Then, quite abruptly, he asked me what I imagined the garden of the hotel looked like. I said that I had never been here before and that I had only heard descriptions of the place from my acquaintances and from my servant, but I imagined the end of the garden, where I had often walked, to be rather like a Russian landscape. I had never been to Russia, but I had read Russian books, and what I imagined to be a rather untidy piece of long grass, fringed with a few birch trees and some firs, the whole rather baked and dry, reminded me of the descriptions in Tourgenev's books.

Rudd said it was not like Russia. Russia had so much more space. So much more atmosphere. This little garden might be a piece of Scotland, might be a piece of Denmark, but it was not Russian.

I asked him whether he had been to Russia. Not in the flesh, he said, but in the spirit he had lived there for years.

Perhaps he wanted to see how much the second-hand impressions of a blind man were worth.

He soon reverted to the original subject of our talk.

"Why is Miss Brandon not married?" he said.

I said I knew nothing about her, nothing about her life. I presumed her parents were dead. She was travelling with her aunt. They came here every year for her aunt's rheumatism. Mrs. Lennox had a house in London. She was a widow, not very well off, I thought. I told him I knew nothing of London life. I have lived in Italy for the last twenty years. I very seldom went to London, only, in fact, to see Kennaway. I told him he must find out about Miss Brandon's early history himself.

"She is very silent," he said.

"Mrs. Lennox is very talkative," I told him.

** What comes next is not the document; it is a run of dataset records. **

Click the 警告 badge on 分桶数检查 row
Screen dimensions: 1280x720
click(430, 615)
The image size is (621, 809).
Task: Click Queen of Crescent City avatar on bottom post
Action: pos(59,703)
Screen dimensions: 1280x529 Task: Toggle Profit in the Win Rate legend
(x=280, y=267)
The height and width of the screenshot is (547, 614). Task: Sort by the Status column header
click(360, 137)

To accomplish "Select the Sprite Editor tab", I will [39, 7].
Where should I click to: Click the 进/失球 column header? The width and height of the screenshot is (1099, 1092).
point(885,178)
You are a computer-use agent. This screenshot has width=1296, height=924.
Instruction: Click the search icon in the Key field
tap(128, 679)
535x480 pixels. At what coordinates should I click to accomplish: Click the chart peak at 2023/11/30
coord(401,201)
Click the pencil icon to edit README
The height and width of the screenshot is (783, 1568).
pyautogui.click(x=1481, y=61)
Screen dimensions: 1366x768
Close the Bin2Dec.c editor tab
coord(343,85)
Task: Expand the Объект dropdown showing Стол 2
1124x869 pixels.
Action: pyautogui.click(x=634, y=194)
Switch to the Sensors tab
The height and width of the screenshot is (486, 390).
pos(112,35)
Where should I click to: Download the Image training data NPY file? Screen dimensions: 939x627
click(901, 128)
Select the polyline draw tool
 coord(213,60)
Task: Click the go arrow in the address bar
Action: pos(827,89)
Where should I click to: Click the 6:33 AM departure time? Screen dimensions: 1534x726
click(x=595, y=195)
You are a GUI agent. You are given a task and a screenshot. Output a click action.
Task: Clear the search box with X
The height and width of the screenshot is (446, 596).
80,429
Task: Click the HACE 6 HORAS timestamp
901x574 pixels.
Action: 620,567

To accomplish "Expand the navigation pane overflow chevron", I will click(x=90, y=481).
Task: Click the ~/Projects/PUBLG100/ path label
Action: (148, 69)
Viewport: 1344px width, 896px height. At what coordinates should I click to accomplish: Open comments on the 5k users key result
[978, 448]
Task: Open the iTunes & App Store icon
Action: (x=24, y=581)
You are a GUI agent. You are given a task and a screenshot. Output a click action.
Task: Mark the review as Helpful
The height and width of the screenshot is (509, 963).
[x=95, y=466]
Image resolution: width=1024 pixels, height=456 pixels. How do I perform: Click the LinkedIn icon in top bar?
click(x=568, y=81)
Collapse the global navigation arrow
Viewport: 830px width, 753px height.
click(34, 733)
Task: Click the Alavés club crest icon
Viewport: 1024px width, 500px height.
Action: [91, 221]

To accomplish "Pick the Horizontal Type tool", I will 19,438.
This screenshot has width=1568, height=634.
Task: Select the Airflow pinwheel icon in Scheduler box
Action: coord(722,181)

"What can I call it?" he asked, in an agony of impatience. "She has every beauty, every grace, except that of expression."

"The Dumb Belle?" The words escaped me and I immediately regretted them.

"No," he said, quite seriously, "she is not dumb, that is just the point. She talks, but she cannot express herself. Or rather, she has nothing to express. At least, I think she has nothing to express: or what she has got to express is not what we think it is. I imagine a story like Pygmalion and Galatea. Somebody waking her to life and then finding her quite different from what the stone image seemed to promise, from what it did promise. At any rate I have got my subject and I am extremely grateful. It is a wonderful subject."

"Henry James," I ventured.

"Ah, James," said Rudd, "yes, James, a wonderful intellect, but a critic, not a novelist. The French could do it. What would they have called it? La Princesse désenchantée, or La Belle revenue du Bois? You can't say that in English."

"Nor in French either," I thought to myself, but I said aloud, "Out of the Wood would suggest quite a different kind of book."

"A very different kind of book," said Rudd, quite gravely. "The kind of book that sells by the million."

Rudd then left me. He was enchanted with the idea of having something to write about. I felt that a good title for his novel would be Eurydice Half-regained, but I was diffident about suggesting a title to him, besides which I felt he would not like it. Miss Brandon, he would explain, was not like Eurydice, and if she was, she had forgotten her experiences beyond the Styx.

CHAPTER II

I am going to divide my record into chapters just as if I were writing a novel. The length of the chapters will be entirely determined by my inclination at the moment of writing. When I am tired the chapter will end. I don't know if this is what novelists do. It does not matter, as I am not writing a novel. I know it is not what Rudd does. He told me he planned out his novel before writing a line, and decided beforehand on the length of each chapter, but that he often made them longer in the first draft, and then eliminated. If you want to be terse, he said, you must not start by trying to be terse, by leaving out. You must say everything first. You can rub out afterwards. He told me he worked in charcoal, as it were, at first.

I shall not work in charcoal. I have no plan.

I asked Princess Kouragine what Rudd was like. She said he had something rather prim and dapper about him. I was quite wrong about his appearance. He wears a black tie. Princess Kouragine said, "Il a l'air comme tout le monde, plutôt comme un médecin de campagne."

I asked her if she liked him. She said she did not know. She said he was agreeable, but she found no real pleasure in his society.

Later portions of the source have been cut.